Another example provides, on a computing device comprising a processor, a method comprising receiving, via the processor, non-contact biometric data of a user from a biometric sensing system, receiving, via the processor, a user input of an emotional state, establishing, via the processor, a baseline emotional state of the user based on the non-contact biometric data and the user input of the emotional state, outputting, via the processor, an avatar representing the user with an animation representing the baseline emotional state, observing, via the processor, a change from the baseline emotional state based on one or both of a threshold change in the non-contact biometric data and a received user input of an emotional state different from the baseline emotional state, and in response to observing the change from the baseline emotional state, outputting, via the processor, the avatar with an animation representing a new emotional state. In such an example, the baseline emotional state may alternatively or additionally be established upon initiation of a user session. In such an example, the new emotional state may alternatively or additionally comprise two or more degrees each represented by a respective animation. In such an example, the method may alternatively or additionally comprise receiving a notification from an application, and outputting the avatar with an animation representing an emotional state based on the notification. In such an example, the non-contact biometric data may alternatively or additionally include a heart rate, and wherein the threshold change in the non-contact biometric data is a threshold change in the heart rate. In such an example, the biometric sensing system may alternatively or additionally include an infrared camera. In such an example, the method may alternatively or additionally comprise adjusting a speed of motion within an animation based upon a time between establishment of the baseline emotional state and observation of the change from the baseline emotional state. In such an example, the method may alternatively or additionally comprise reducing an influence of the user input of the new emotional state as a function of time. In such an example, the user input of the emotional state may alternatively or additionally be received via a user interface comprising a list of selectable emotional states.
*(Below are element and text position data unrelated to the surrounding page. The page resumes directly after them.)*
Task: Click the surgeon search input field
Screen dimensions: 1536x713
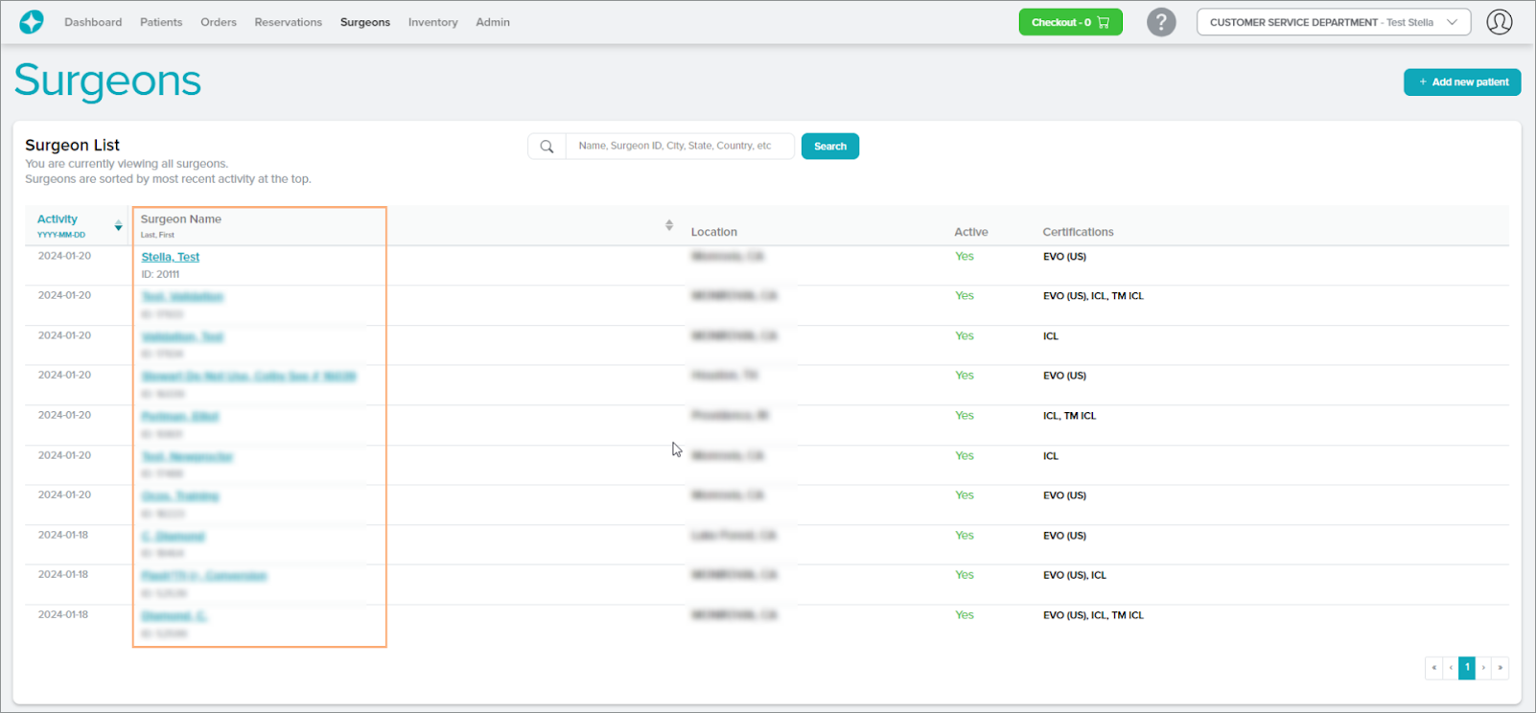Action: point(680,147)
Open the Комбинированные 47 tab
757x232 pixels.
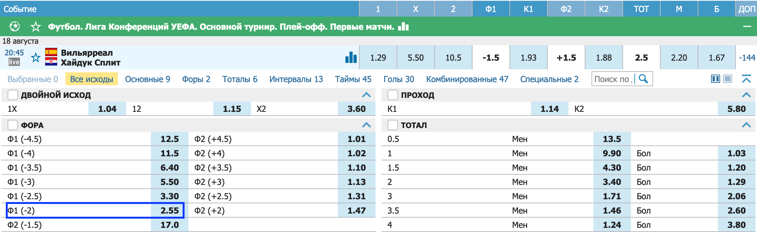click(467, 79)
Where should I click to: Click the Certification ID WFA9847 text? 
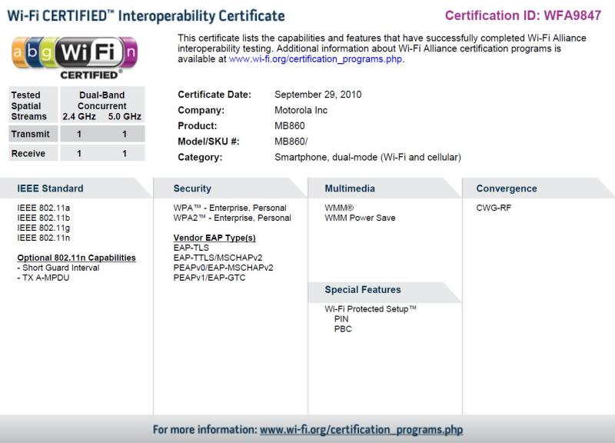coord(523,15)
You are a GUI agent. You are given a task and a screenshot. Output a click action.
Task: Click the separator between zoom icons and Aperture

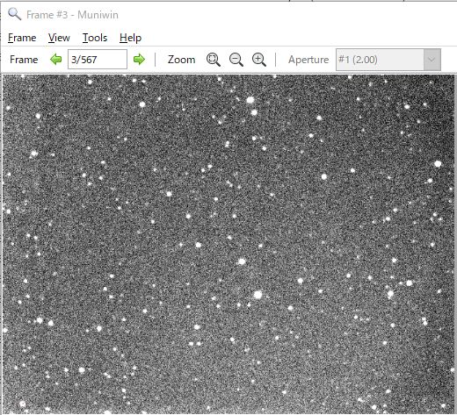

Any or all of the above-described examples may be combined in any suitable manner in various implementations.

Another example provides, on a computing device comprising a processor, a method comprising receiving non-contact biometric data of a user from a biometric sensing system, establishing an emotional state of the user based on the non-contact biometric data, outputting an avatar representing the user with an animation representing the emotional state of the user, and outputting respective avatars of one or more contacts of the user in a social network each with the animation representing the emotional state of the user. In such an example, the method alternatively or additionally comprises receiving a user request to view a profile of one of the one or more contacts of the user in the social network, and, in response to receiving the user request to view the profile of the contact, outputting an avatar of the contact with an animation representing an emotional state of the contact. Any or all of the above-described examples may be combined in any suitable manner in various implementations.

It will be understood that the configurations and/or approaches described herein are presented for example, and that these specific embodiments or examples are not to be considered in a limiting sense, because numerous variations are possible. The specific routines or methods described herein may represent one or more of any number of processing strategies. As such, various acts illustrated and/or described may be performed in the sequence illustrated and/or described, in other sequences, in parallel, or omitted. Likewise, the order of the above-described processes may be changed.

The subject matter of the present disclosure includes all novel and nonobvious combinations and subcombinations of the various processes, systems and configurations, and other features, functions, acts, and/or properties disclosed herein, as well as any and all equivalents thereof.